- The Washington Times - Tuesday, September 21, 2010

India’s efforts to outshine the Beijing Summer Olympics with next month’s Commonwealth Games are foundering under unsanitary quarters, construction delays, a record monsoon and an outbreak of dengue fever.

On Tuesday, those efforts suffered another setback when a pedestrian bridge collapsed near New Delhi’s Jawaharlal Nehru Stadium, where the games’ opening ceremony is scheduled. Police said 23 workers were injured.

Indian officials and organizers had intended the competition among former British colonies to showcase the nation’s growing influence as Asia’s third-largest economy. Instead, it has exposed weaknesses in the subcontinent’s infrastructure and planning.

Prompted by unhygienic housing conditions in the Athletes Village, the president of the Commonwealth Games Foundation (CGF) has issued a sharply worded message to organizers telling them to clean up their act.

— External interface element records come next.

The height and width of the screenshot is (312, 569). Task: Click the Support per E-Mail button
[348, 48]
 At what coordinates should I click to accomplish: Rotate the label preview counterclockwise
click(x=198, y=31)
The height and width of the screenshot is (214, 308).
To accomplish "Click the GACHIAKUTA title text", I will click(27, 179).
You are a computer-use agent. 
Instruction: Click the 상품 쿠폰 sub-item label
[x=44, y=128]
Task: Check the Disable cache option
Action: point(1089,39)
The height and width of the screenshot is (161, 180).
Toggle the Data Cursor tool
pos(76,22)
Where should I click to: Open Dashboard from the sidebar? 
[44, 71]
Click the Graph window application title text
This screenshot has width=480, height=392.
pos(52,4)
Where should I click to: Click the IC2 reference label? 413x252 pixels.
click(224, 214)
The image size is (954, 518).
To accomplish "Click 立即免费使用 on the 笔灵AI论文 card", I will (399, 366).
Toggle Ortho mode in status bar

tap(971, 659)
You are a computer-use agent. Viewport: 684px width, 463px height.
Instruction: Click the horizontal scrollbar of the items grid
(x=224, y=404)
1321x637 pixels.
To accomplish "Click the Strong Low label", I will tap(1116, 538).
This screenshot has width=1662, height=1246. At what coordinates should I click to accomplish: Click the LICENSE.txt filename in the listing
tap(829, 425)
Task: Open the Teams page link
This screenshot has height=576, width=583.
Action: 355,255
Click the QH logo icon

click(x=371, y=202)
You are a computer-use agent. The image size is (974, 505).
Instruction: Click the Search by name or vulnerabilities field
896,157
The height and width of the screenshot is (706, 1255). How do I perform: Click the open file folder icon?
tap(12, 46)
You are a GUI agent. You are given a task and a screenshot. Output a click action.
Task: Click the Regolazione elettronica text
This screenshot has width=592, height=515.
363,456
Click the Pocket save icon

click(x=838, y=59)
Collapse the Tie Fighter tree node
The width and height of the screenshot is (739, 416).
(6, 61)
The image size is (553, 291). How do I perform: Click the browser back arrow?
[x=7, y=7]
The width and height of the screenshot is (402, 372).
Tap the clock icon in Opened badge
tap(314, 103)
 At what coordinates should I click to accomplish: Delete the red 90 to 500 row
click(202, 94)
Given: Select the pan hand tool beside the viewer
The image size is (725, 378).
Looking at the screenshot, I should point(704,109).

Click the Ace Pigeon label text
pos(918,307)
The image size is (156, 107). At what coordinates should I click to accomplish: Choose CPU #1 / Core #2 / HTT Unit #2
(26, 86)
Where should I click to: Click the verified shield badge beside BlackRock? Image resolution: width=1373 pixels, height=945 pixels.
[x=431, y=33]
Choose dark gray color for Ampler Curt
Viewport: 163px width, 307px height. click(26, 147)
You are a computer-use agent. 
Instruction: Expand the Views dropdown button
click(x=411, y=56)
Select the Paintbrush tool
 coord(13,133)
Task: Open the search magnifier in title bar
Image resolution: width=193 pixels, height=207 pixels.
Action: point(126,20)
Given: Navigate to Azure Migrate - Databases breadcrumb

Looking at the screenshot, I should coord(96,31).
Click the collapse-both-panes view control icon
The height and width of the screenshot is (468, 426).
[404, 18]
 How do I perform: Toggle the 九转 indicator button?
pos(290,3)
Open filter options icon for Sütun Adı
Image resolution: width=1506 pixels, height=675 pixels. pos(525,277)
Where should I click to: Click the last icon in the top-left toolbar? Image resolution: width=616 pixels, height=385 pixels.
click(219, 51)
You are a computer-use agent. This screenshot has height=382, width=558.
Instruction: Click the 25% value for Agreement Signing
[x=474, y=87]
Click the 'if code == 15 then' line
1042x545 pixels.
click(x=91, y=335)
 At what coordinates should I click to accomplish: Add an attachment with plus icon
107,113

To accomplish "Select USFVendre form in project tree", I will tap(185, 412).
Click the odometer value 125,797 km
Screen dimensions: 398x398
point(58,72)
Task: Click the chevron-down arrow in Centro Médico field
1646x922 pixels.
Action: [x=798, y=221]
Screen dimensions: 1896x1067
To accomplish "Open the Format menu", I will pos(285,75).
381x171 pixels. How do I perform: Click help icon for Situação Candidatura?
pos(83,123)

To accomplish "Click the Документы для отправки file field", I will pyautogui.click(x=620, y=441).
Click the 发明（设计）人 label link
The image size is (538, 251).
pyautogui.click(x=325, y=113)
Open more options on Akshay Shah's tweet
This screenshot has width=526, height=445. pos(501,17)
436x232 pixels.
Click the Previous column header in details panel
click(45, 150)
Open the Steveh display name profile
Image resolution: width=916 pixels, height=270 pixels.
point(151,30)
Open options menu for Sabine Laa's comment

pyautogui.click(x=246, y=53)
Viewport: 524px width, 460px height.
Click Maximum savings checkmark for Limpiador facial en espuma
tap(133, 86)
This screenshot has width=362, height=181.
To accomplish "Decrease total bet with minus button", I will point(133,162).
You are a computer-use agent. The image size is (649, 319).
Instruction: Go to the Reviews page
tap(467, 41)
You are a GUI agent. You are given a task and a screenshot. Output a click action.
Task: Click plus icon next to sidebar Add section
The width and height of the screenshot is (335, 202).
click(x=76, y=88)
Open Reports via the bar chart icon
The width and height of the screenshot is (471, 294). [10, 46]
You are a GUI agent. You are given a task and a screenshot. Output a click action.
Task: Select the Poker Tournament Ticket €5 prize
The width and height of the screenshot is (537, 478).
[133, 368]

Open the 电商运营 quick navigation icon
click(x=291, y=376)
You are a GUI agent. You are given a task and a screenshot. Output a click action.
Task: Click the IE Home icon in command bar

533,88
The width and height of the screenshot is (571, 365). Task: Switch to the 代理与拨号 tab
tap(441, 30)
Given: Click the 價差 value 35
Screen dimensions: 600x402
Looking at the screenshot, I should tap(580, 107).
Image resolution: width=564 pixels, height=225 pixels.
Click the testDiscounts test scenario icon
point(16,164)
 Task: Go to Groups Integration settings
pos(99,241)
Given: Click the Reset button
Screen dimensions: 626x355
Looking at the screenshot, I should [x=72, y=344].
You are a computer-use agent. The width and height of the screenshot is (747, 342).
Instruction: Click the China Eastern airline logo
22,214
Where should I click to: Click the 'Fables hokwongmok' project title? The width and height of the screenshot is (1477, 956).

In a letter to India’s Cabinet secretary this week, CGF President Michael Fennell expressed great concern over the conditions, saying that most of the Commonwealth Games Associations visiting New Delhi were “shocked” by state of the residential area.

The Commonwealth Games are scheduled to be held in New Delhi from Oct. 3 to Oct. 14. The Athletes Village is to open officially on Thursday, but only 18 of its 34 residential towers are ready for occupancy.

“If the village is not ready and athletes can’t come, obviously the implications of that are that it’s not going to happen,” New Zealand chef de mission Dave Currie told New Zealand radio station Newstalk ZB on Tuesday.

“It’s pretty grim really and certainly disappointing when you consider the amount of time they had to prepare,” he added.

Team Scotland said their officials last week found the accommodations “far from finished and in their view, unsafe and unfit for human habitation.”

New Zealand, Scotland, Canada and Northern Ireland have demanded their teams be put up in hotels if their apartments are not up to the mark.

Lalit K. Bhanot, secretary general of the Organizing Committee Commonwealth Games 2010 Delhi, said at a news conference in New Delhi on Tuesday he was aware of the concerns.

Acknowledging that “deep cleaning” needs to be done in the apartments, Mr. Bhanot added: “According to us the room may be clean, but the foreign officials may require a certain standard of cleanliness and hygiene which may differ from our standards.”

Meanwhile, security concerns were heightened over the weekend after two Taiwanese tourists were wounded in a shooting outside the Jama Masjid, a historic mosque in Old Delhi.

The Indian Mujahedeen, a terrorist group, took responsibility for the attack and threatened to disrupt the Commonwealth Games.

Security has been increased around games facilities, but Mr. Fennell said it is “slowing progress and complicating solutions.”